The best option, and the one that is applied most frequently in production, is to simply use some mechanism that will sort your render graph by major state changes. A predicated tree, for instance, such that each level of the tree applies a predicate matching the next sorting parameter and deposits the elements into the appropriate sorted bucket for the next layers predicate. Then you simply have the leaf nodes be lists (pointer array, etc), and link the leafs in a linked list of sorts. State chances could then be applied by simply walking each leaf and changing states only when you move to the next leaf node.

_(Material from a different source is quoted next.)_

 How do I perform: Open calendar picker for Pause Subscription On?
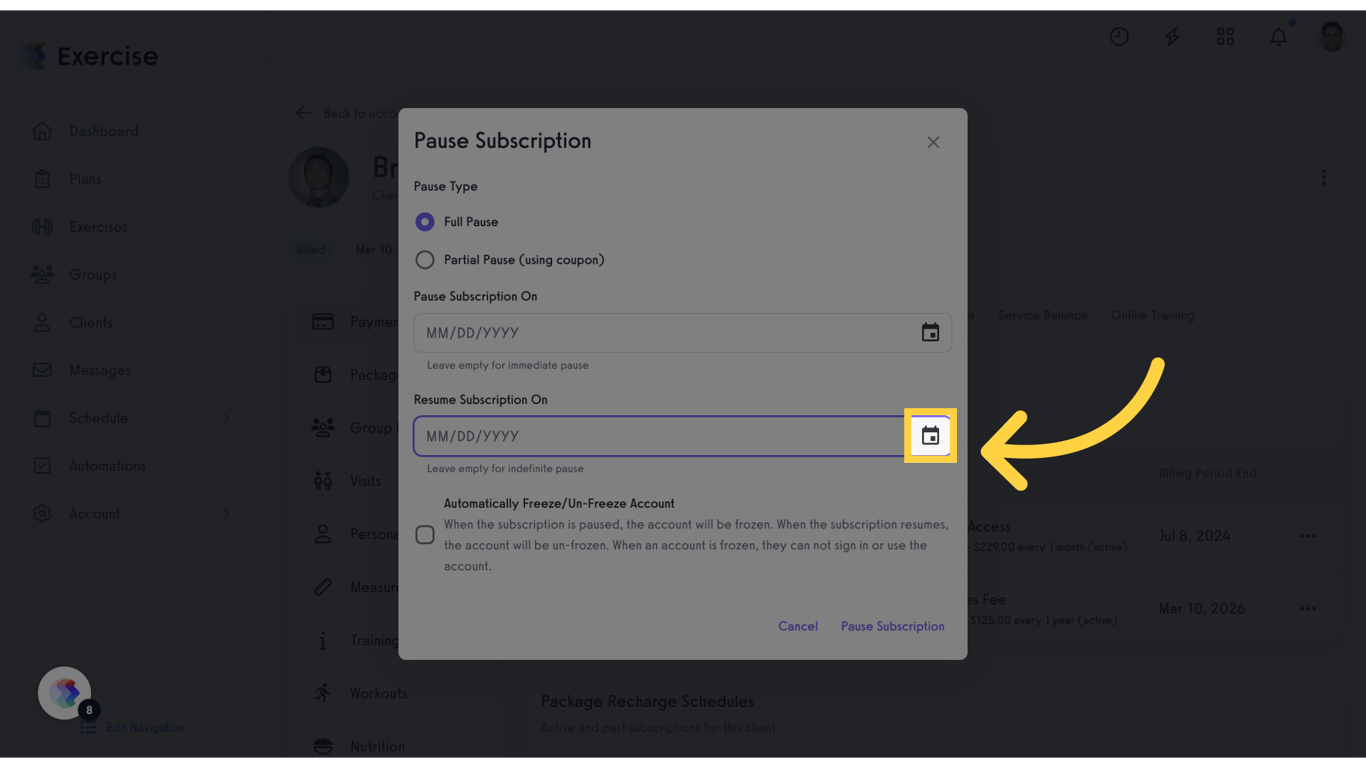(930, 333)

A example, listed by probably the best priorities, would be to sort in the following manner:
-Pixel shader changes.
-Pixel shader constant changes.
-Vertex shader changes.
-Vertex shader constant changes.
-Render target changes.
-Vertex format changes (SetVertexDeclaration).
-Sampler state changes.
-Vertex and index buffer changes (without changing the format).
-Texture changes.
Clearly this doesn't cover every possibilities, and there may be other things you might want to sort by (complex materials for instance, transparency, occlusion culling, z-ordering). The goal of this is to essentially batch up your state changes to minimize the total number of major states that have to change per frame.
I nabbed the list from
here, while the FAQ is for DirectX, the underlying behavior between OpenGL and DirectX will be pretty much identical in many respects for the hardware, as such anything as abstract as this list will apply to both platforms equally in most cases.